On top of that, Kancha also pledges to place a portion of profits into a foundation that supports social entrepreneurship in Kyrgyzstan.
Kancha’s products are not only beautiful, but have function. Here’s how the gadget sleeves work: the gadget (in this case a Samsung Galaxy S3) slips in easily and leaves enough poking out that you can flip the top of the sleeve back, opening the top of the sleeve and effortlessly covering the phone.
Then, when you need to use your phone, you fold back the top, tuck it behind the phone and your phone is ready to take out. I probably did not do the process justice, but trust me, it’s easy.
Kancha is stylish and modern, it’s sustainable and environmentally friendly, it’s functional, it supports real people and their families with fair work conditions, and it supports even bigger goals for good in Kyrgyzstan as a whole.
So how can you get your own socially responsible, environmentally friendly, stylish and functional gadget sleeve? Currently, Tobi and his team are crowdfunding Kancha on the German crowdfunding site Start Next. Luckily for all of us non-German speakers, it’s already translated and works much like Kickstarter. The campaign is still going on until September 22, one more week! You can pre-order a sleeve to custom fit any of your gadgets (smartphones, tablets, laptops) or pick a bunch of other cool prizes.

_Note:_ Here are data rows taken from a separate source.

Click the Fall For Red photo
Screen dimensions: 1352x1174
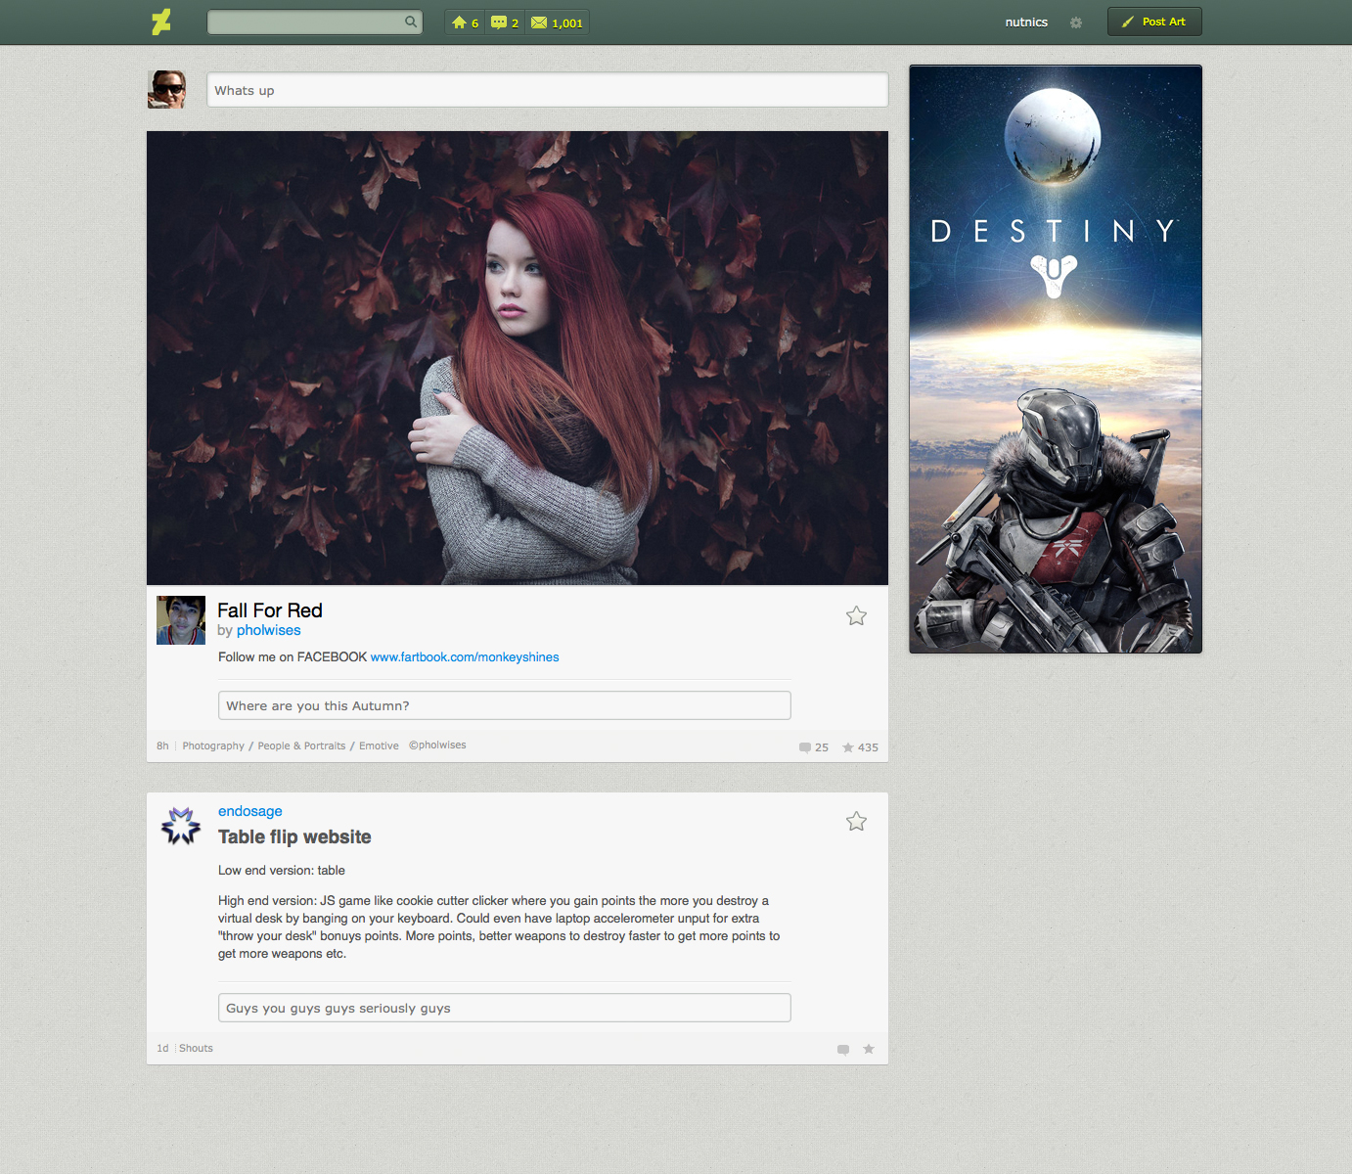coord(518,358)
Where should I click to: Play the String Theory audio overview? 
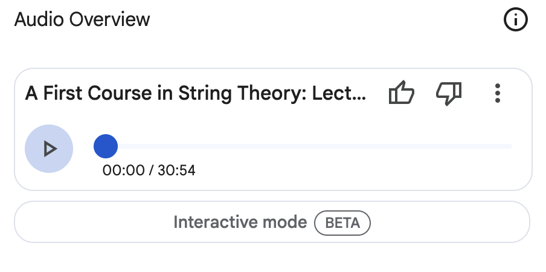[49, 149]
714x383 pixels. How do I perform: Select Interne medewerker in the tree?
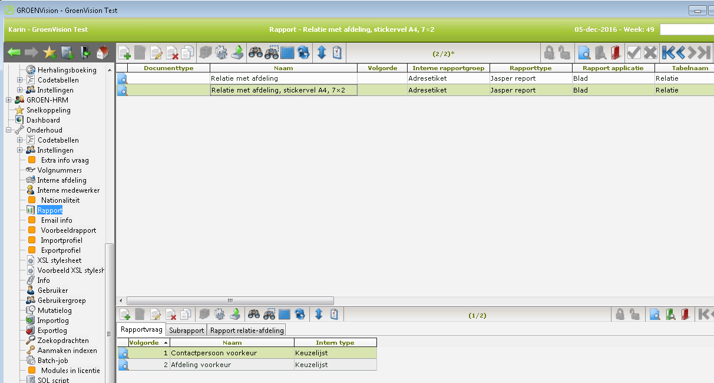(x=68, y=190)
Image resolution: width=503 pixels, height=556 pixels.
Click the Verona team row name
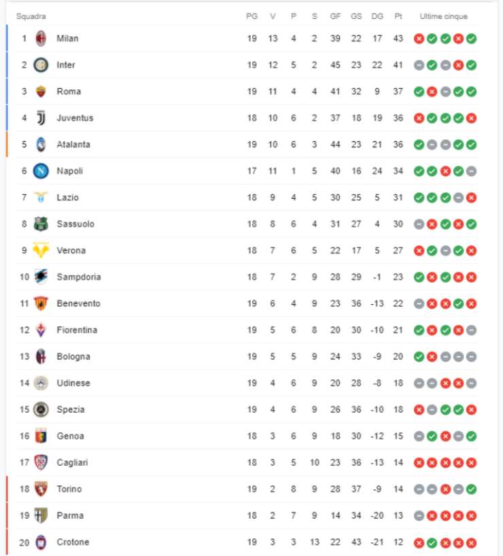coord(71,251)
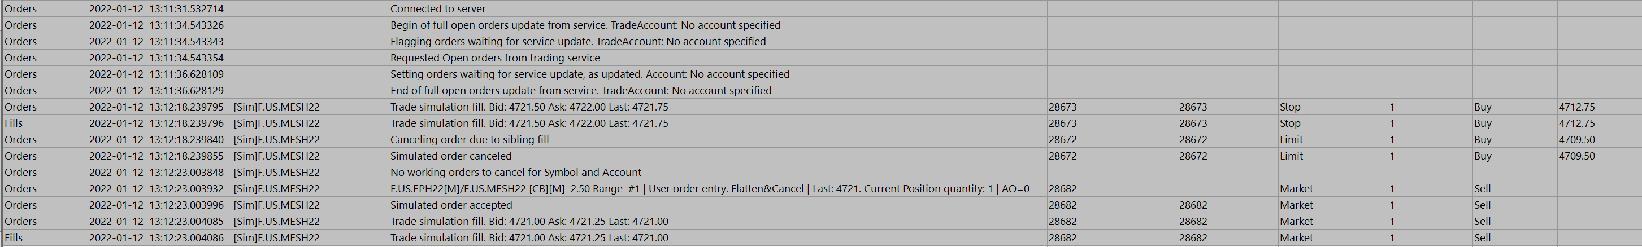The image size is (1642, 247).
Task: Select the timestamp 13:11:31.532714 cell
Action: [156, 9]
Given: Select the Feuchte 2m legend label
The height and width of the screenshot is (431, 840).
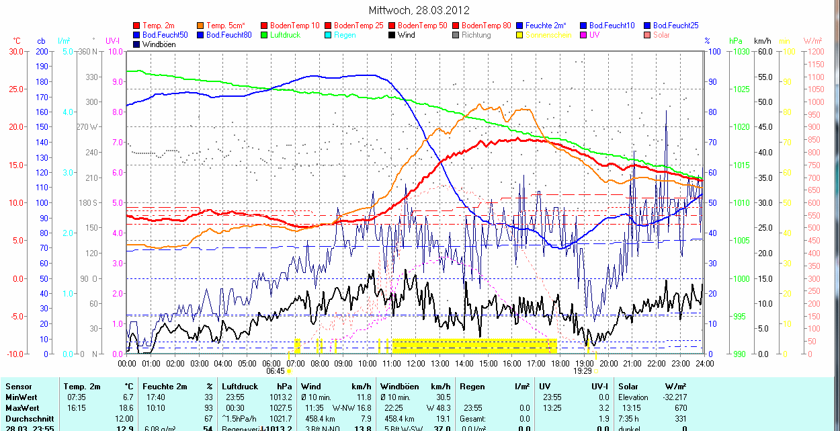Looking at the screenshot, I should (546, 26).
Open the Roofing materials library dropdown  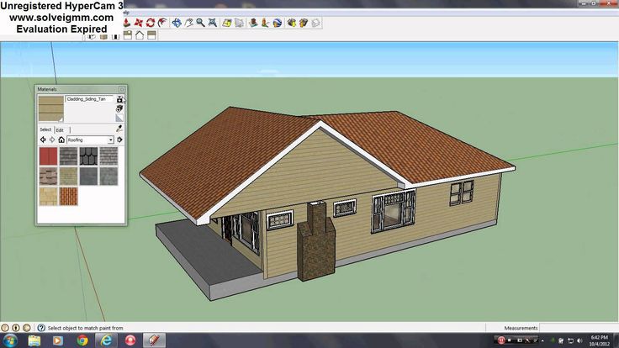coord(90,140)
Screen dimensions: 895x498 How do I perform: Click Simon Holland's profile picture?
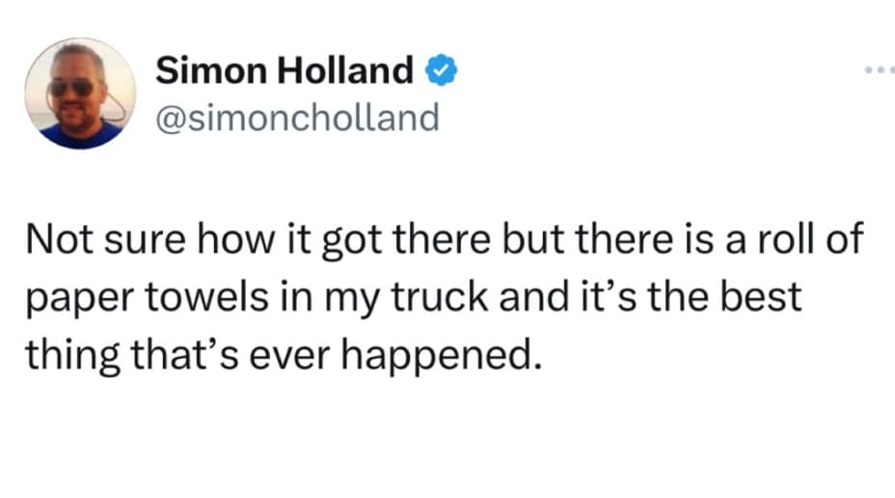pyautogui.click(x=80, y=94)
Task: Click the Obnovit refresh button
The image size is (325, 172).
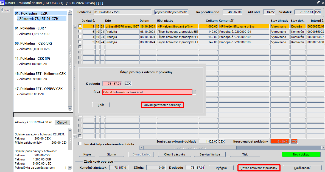Action: [x=62, y=122]
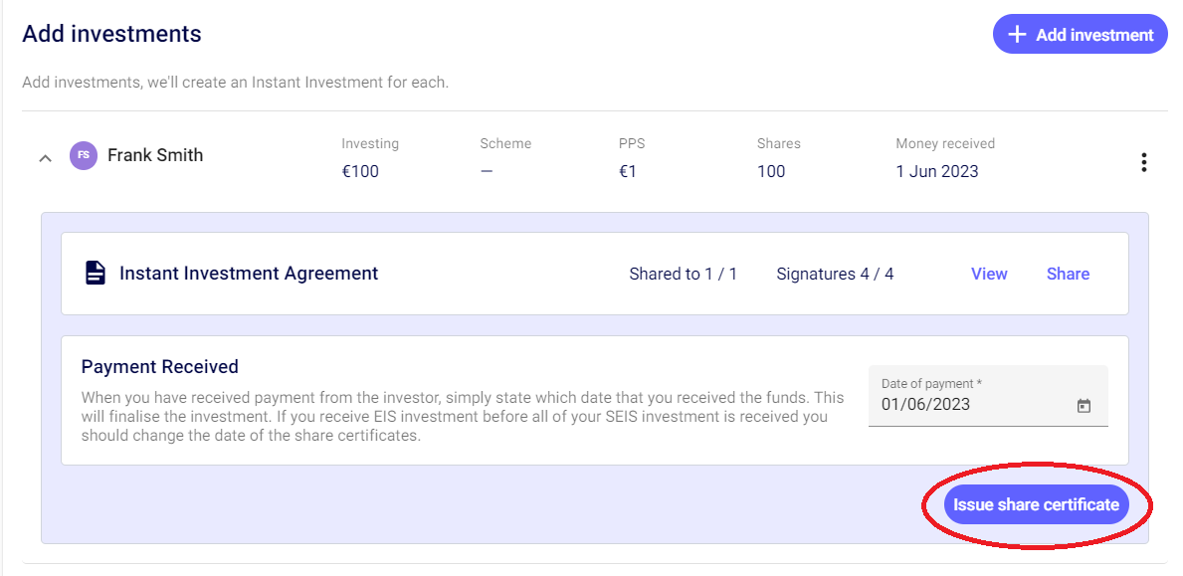Image resolution: width=1183 pixels, height=576 pixels.
Task: Click the Money received date 1 Jun 2023
Action: [936, 171]
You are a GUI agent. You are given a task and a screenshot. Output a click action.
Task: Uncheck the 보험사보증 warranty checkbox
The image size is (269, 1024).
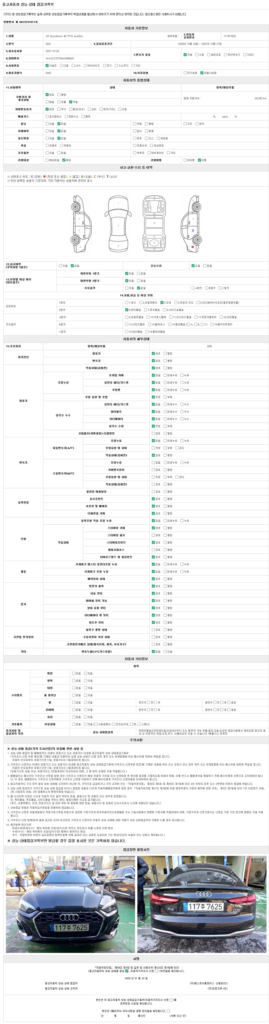[202, 73]
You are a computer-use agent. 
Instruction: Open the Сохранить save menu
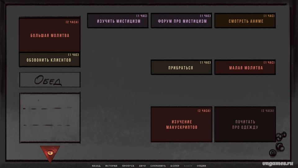[x=158, y=166]
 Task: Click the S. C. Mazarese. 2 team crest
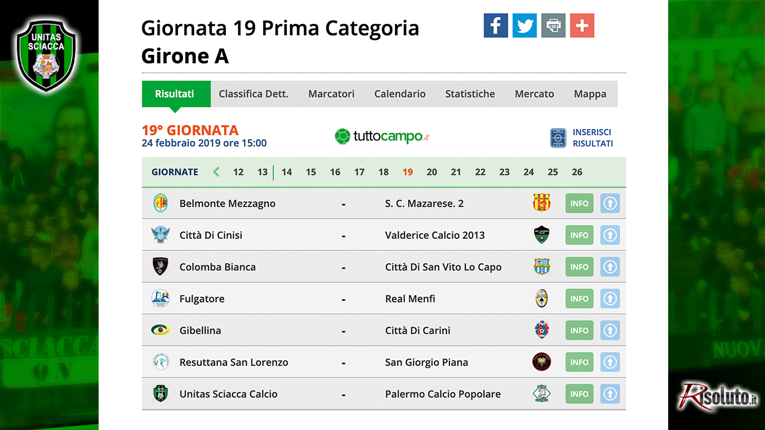click(541, 203)
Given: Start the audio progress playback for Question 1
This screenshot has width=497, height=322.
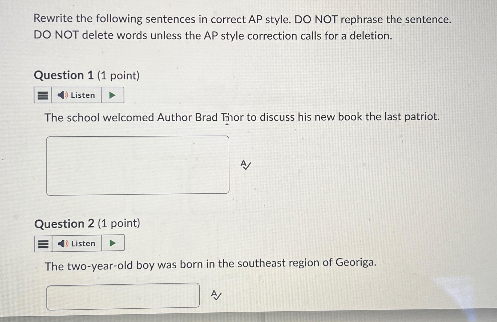Looking at the screenshot, I should coord(113,94).
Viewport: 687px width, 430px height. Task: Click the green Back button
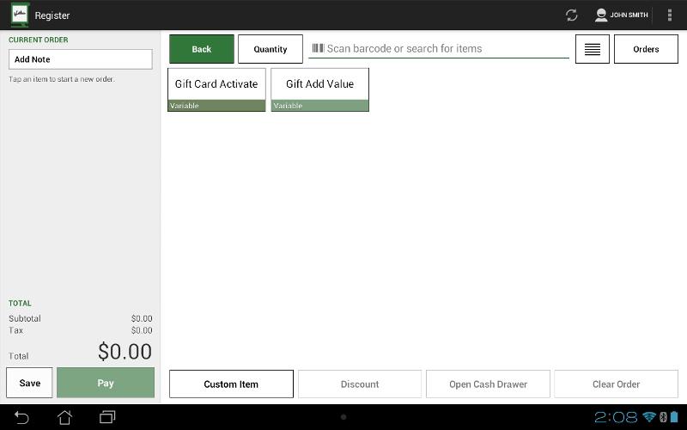pos(202,49)
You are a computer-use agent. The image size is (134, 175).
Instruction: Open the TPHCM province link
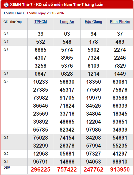pos(41,22)
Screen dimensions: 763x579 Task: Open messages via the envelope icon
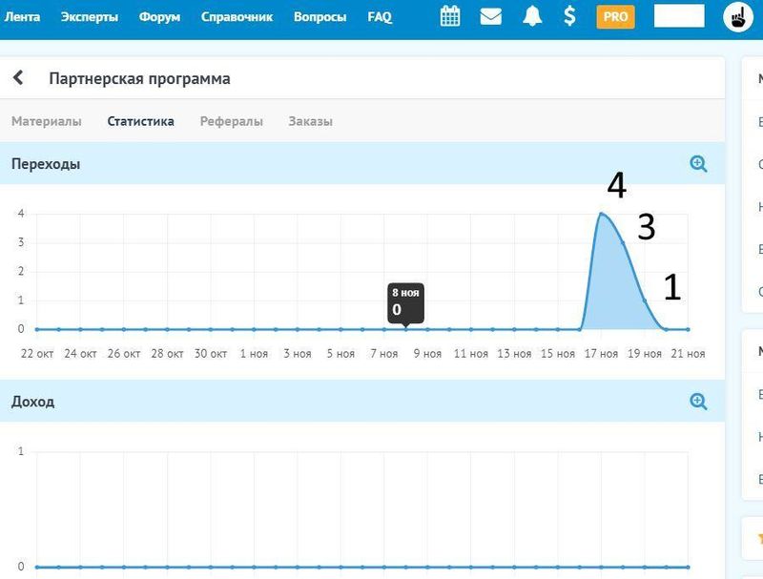point(490,16)
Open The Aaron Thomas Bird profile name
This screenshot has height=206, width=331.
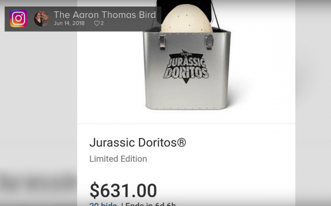105,15
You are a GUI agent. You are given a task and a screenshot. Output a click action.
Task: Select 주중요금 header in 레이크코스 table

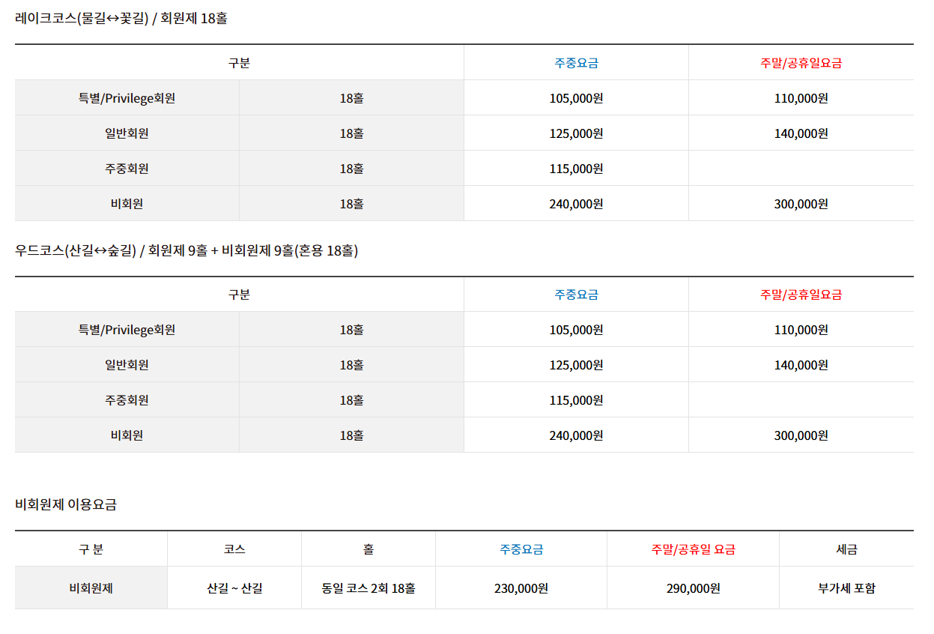coord(576,63)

I think Kancha is awesome; I’m completely convinced that Kancha has many good things going for it. If you agree, then please support them! If they reach their crowdfunding goal, then they can start producing sleeves, invest in their workshop, and start adding funds to their Social Impact fund. Much like other crowdfunding products, this is your chance to get the finished product at a discounted price; when they start mass-producing the sleeves, the retail price will be higher than the rates on Start Next. Maybe you’re wary of crowdfunding a product, worried that even if they meet their goal, they’ll run into obstacles that will delay production? I feel very confident in saying that Kancha won’t have that issue, considering how many sleeves they have already produced and how hard Tobi and his team have worked in every step of the production process to ensure that it works smoothly. The kinks have been worked out, all they need now is funding to move the company to the next level.